Reuters, le 8 septembre 2008

KABOUL - Sayed Mustafa se souvient de ce jour où il a reçu un coup de téléphone de sa famille lui signalant que son fils de dix ans n'était pas rentré de l'école.

Désespérément, il avait passé une nuit entière à sillonner les rues et hôpitaux de Kaboul. En vain.

Puis il avait reçu un coup de téléphone. "N'essayez pas d'informer la police ou nous tuerons votre fils. Ecoutez-nous bien, le prix de la rançon pour votre fils est de 200.000 dollars. Donnez nous l'argent et nous le libérerons."

"Je n'y croyais pas jusqu'à ce que j'entende mon fils pleurer et crier 'où es-tu papa?'", raconte Mustafa, un homme d'affaires qui importe du pétrole à Kaboul.

Comme lui, ils sont des dizaines d'Afghans à avoir enduré ces derniers mois le drame de l'enlèvement d'un proche dans un pays où la sécurité se dégrade et où la pauvreté motive le crime.

Contrairement aux étrangers, souvent la cible des taliban qui entendent mettre les armées ou les ONG sous pression, les Afghans sont le plus souvent victimes de gangs crapuleux à la recherche de fortes rançons.

La plupart des victimes sont issues de familles appartenant à la classe aisée et la vague d'enlèvements qui secoue le pays dissuade nombre d'investisseurs de s'aventurer sur le marché afghan.

Mustafa poursuit: "Pendant deux jours, je n'ai pas reçu d'autre coup de téléphone. Puis, le troisième jour, ils m'ont appelé et m'ont demandé si l'argent était prêt."

"J'ai voulu négocier pour faire baisser le prix", ajoute-t-il, au bord des larmes. "Je ne savais pas que cela allait coûter la vie à mon fils. Ils l'ont tué parce que j'ai hésité à payer."
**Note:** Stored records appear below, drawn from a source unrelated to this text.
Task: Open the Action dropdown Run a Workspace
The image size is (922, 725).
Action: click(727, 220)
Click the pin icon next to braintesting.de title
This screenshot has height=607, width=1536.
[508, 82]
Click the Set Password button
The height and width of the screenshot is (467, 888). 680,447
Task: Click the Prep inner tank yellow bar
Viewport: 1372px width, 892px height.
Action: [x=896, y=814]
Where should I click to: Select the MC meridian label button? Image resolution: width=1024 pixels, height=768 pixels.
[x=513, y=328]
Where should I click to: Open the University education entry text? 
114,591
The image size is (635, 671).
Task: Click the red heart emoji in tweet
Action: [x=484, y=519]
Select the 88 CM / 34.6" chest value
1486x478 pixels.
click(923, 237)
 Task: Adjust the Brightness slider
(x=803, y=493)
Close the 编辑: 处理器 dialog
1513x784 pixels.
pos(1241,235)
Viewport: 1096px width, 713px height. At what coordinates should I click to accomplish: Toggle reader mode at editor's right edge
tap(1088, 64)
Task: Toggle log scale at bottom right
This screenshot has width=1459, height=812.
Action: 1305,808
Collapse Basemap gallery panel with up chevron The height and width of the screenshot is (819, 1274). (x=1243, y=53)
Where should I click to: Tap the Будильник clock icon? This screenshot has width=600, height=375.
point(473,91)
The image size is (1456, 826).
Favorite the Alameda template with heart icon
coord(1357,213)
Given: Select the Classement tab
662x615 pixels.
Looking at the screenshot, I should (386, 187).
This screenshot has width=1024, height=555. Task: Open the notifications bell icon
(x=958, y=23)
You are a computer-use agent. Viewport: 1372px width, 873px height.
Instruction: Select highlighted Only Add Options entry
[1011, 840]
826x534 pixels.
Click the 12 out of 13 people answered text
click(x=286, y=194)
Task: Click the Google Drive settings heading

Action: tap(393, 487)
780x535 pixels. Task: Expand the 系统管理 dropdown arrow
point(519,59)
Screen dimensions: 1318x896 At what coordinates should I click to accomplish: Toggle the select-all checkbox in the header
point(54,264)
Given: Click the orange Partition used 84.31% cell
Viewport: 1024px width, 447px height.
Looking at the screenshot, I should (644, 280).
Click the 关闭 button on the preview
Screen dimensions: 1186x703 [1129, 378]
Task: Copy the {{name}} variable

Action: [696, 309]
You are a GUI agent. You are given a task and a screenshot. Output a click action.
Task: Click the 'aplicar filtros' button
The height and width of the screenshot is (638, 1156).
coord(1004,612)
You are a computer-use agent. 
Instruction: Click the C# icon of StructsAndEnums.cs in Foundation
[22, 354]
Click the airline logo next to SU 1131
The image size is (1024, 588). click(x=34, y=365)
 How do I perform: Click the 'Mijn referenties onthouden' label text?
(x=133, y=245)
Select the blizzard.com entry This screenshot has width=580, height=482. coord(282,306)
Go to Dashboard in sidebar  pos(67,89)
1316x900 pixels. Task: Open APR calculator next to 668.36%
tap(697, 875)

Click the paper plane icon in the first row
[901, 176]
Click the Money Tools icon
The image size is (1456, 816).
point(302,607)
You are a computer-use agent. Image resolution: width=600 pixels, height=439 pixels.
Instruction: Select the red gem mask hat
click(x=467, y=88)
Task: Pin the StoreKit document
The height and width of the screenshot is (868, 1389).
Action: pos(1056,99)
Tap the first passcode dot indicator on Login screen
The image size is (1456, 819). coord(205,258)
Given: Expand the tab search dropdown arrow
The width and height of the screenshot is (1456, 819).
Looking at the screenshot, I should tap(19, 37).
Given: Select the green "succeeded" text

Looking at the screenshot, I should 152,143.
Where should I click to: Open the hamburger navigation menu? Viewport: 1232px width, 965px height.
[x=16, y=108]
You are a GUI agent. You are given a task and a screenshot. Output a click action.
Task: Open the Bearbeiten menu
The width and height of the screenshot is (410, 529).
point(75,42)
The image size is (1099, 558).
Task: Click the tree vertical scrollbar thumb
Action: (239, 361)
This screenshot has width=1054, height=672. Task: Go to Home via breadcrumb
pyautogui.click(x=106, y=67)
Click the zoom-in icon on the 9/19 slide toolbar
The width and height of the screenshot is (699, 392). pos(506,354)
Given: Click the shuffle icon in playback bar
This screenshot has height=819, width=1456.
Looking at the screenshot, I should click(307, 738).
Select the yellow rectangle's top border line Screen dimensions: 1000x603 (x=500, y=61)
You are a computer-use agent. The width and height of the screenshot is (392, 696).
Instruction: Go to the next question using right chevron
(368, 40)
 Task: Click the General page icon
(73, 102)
DES RAVISSEURS DÉGUISÉS EN SOLDATS OU POLICIERS

"La situation en matière de sécurité s'aggrave de jour en jour. Il n'y a pas de travail, pas de bons salaires. Il est évident que les enlèvements vont augmenter", redoute Jawed Rashidi, médecin à Kaboul.

D'après le département d'enquête criminelle afghan (CID), quelque 130 personnes auraient été enlevées ces cinq derniers mois mais la réalité est, semble-t-il, bien supérieure. Le CID fait aussi état de cinq otages tués par leurs ravisseurs.

Sur ces 130 enlèvements, 13 seulement concernent des étrangers, qui sont soit des travailleurs humanitaires occidentaux soit des ingénieurs ou hommes d'affaires originaires de Turquie , Iran , Inde ou Népal.

"Les enlèvements sont motivés par des raisons politiques ou économiques", explique Mirza Mohammad Yaarmand, chef du CID. "Les ravisseurs se déguisent parfois en vigiles de l'Onu, des ministères, en soldats étrangers ou en policiers."

Les hommes d'affaires afghans, dont la plupart sont rentrés pour investir dans leur pays après la chute des taliban en 2001, sont particulièrement exposés.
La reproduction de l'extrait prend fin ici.